-- Start Passage provided --

Verify Cluster Status:
After executing the nodetool removenode command, check the cluster status again using nodetool status to ensure that the dead node has been successfully removed and that the remaining nodes are in a Normal state.

Increasing Replication Factor in Cassandra#

When you have multiple nodes, increasing the replication factor enhances fault tolerance by creating additional copies in the cluster. More copies mean greater resilience to hardware failures. However, this also means more disk space is used due to the increased data redundancy, potentially resulting in slower write access.

To enhance fault tolerance in your Cassandra cluster by increasing the replication factor, follow these steps:

Connect to cqlsh

Use cqlsh to connect to your Cassandra cluster:

Modify Keyspace Replication

Execute the following ALTER KEYSPACE command to increase the replication factor for a specific keyspace (replace thehive with your keyspace name):

ALTER KEYSPACE thehive WITH replication = {'class': 'SimpleStrategy', 'replication_factor': 3 };

Run nodetool repair -full on Each Node

After modifying the keyspace replication, execute nodetool repair -full on each node in your Cassandra cluster to ensure data is fully replicated and consistent across the cluster.

It's recommended to increase the replication factor for system keyspaces to ensure high availability and reliability of critical Cassandra system data.

To view the current replication settings for all keyspaces in your cluster, use the following cqlsh query:

Checking Current Keyspace Information

> SELECT * FROM system_schema.keyspaces;

 keyspace_name      | durable_writes | replication
--------------------+----------------+-------------------------------------------------------------------------------------
        system_auth |           True | {'class': 'org.apache.cassandra.locator.SimpleStrategy', 'replication_factor': '2'}
      system_schema |           True |                             {'class': 'org.apache.cassandra.locator.LocalStrategy'}
 system_distributed |           True | {'class': 'org.apache.cassandra.locator.SimpleStrategy', 'replication_factor': '2'}
             system |           True |                             {'class': 'org.apache.cassandra.locator.LocalStrategy'}
      system_traces |           True | {'class': 'org.apache.cassandra.locator.SimpleStrategy', 'replication_factor': '2'}
            thehive |           True | {'class': 'org.apache.cassandra.locator.SimpleStrategy', 'replication_factor': '2'}

This query displays detailed information about each keyspace, including its name and replication strategy with the associated replication factor.

-- End Passage provided --
-- Start Record excerpts --

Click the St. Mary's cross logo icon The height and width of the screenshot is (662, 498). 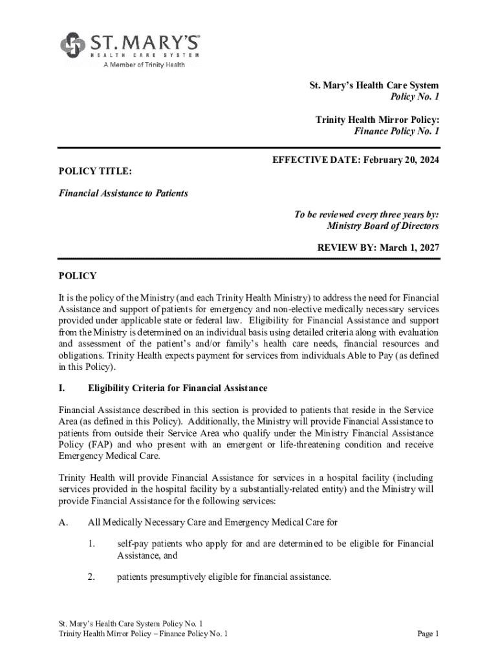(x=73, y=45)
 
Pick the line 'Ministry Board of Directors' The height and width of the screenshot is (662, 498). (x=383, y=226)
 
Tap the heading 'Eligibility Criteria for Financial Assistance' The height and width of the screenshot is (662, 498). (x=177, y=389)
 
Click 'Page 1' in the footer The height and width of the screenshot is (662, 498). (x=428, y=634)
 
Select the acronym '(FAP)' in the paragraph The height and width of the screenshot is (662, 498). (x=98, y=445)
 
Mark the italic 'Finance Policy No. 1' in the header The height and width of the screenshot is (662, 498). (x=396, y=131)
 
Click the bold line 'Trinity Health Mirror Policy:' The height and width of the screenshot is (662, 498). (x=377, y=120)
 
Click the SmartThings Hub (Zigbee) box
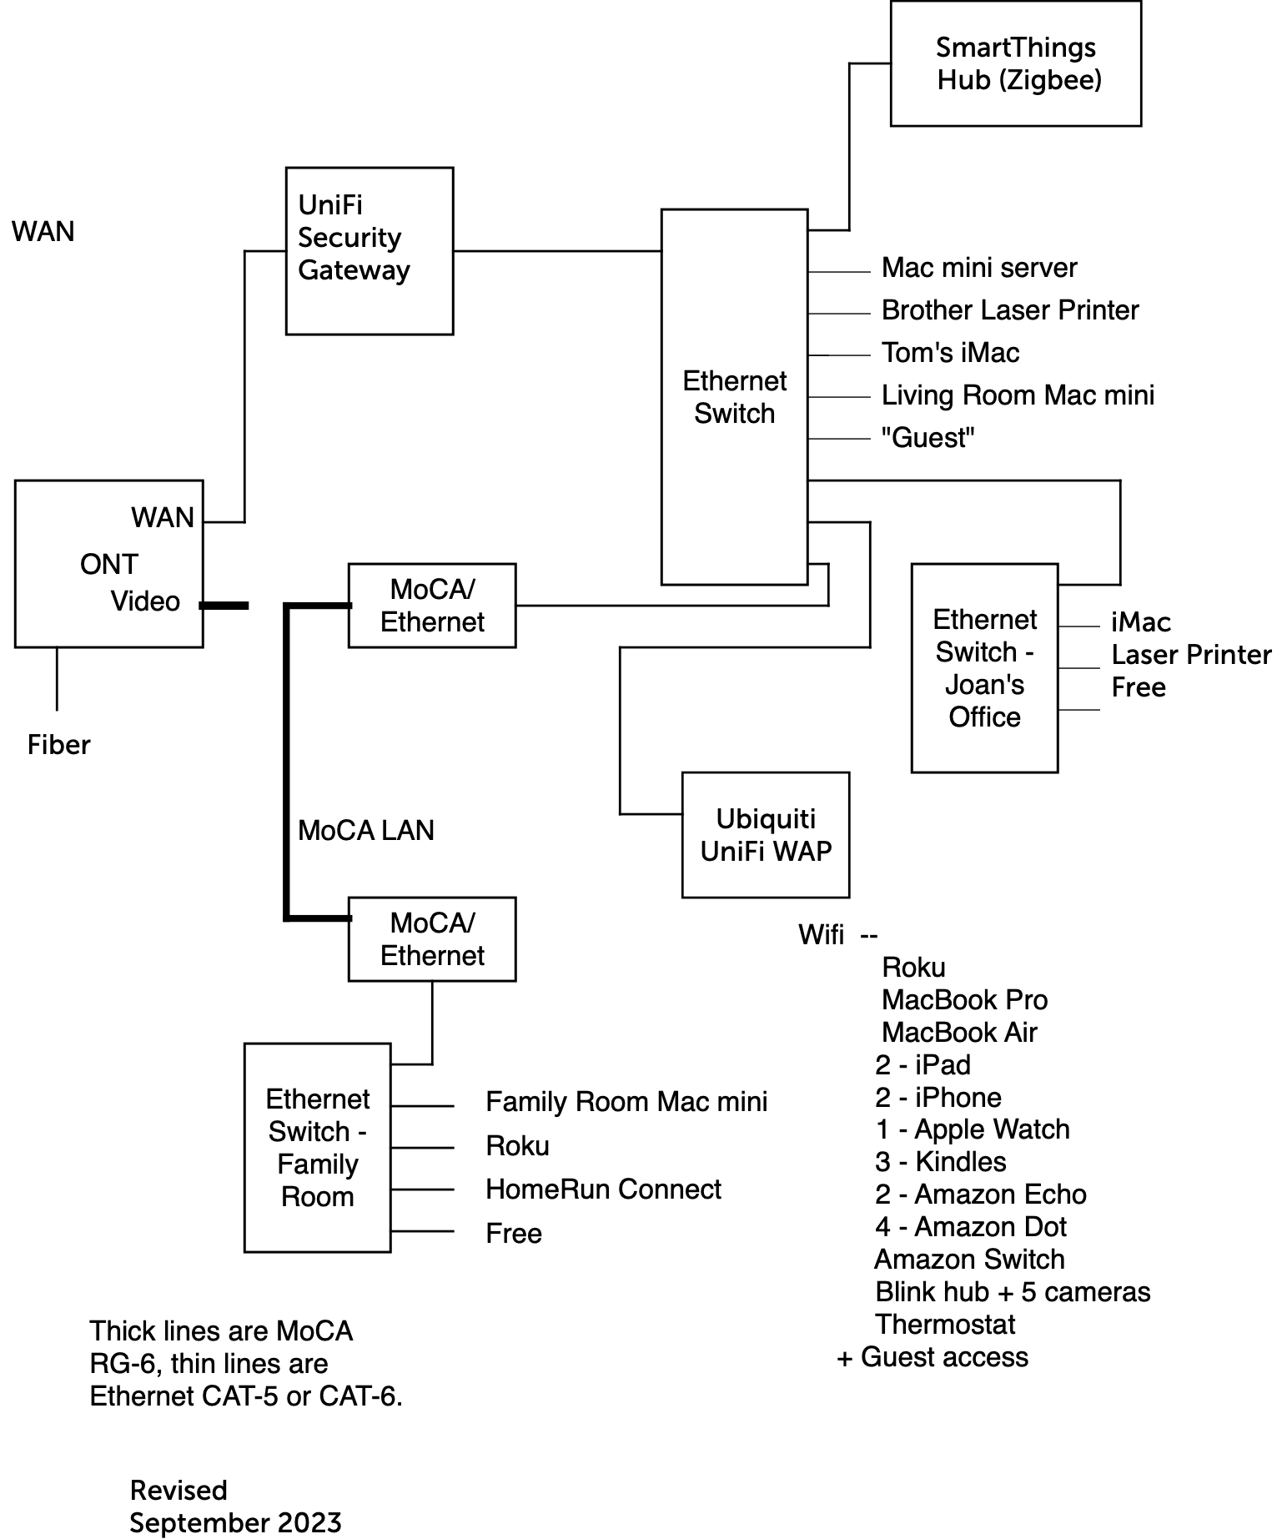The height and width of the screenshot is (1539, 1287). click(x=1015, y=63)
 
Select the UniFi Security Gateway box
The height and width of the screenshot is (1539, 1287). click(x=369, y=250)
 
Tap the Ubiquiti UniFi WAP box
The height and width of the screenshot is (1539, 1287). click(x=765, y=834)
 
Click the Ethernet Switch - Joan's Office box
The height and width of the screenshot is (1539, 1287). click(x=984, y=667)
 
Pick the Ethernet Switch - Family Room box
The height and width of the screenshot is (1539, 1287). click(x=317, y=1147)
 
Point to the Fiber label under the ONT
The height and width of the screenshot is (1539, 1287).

-- End Record excerpts --

> _Task objective_
Could you repeat the Cassandra passage between "After modifying the" and "across the cluster.", inclusive, swapping "consistent" for "synchronized"?

> _Expected answer_
After modifying the keyspace replication, execute nodetool repair -full on each node in your Cassandra cluster to ensure data is fully replicated and synchronized across the cluster.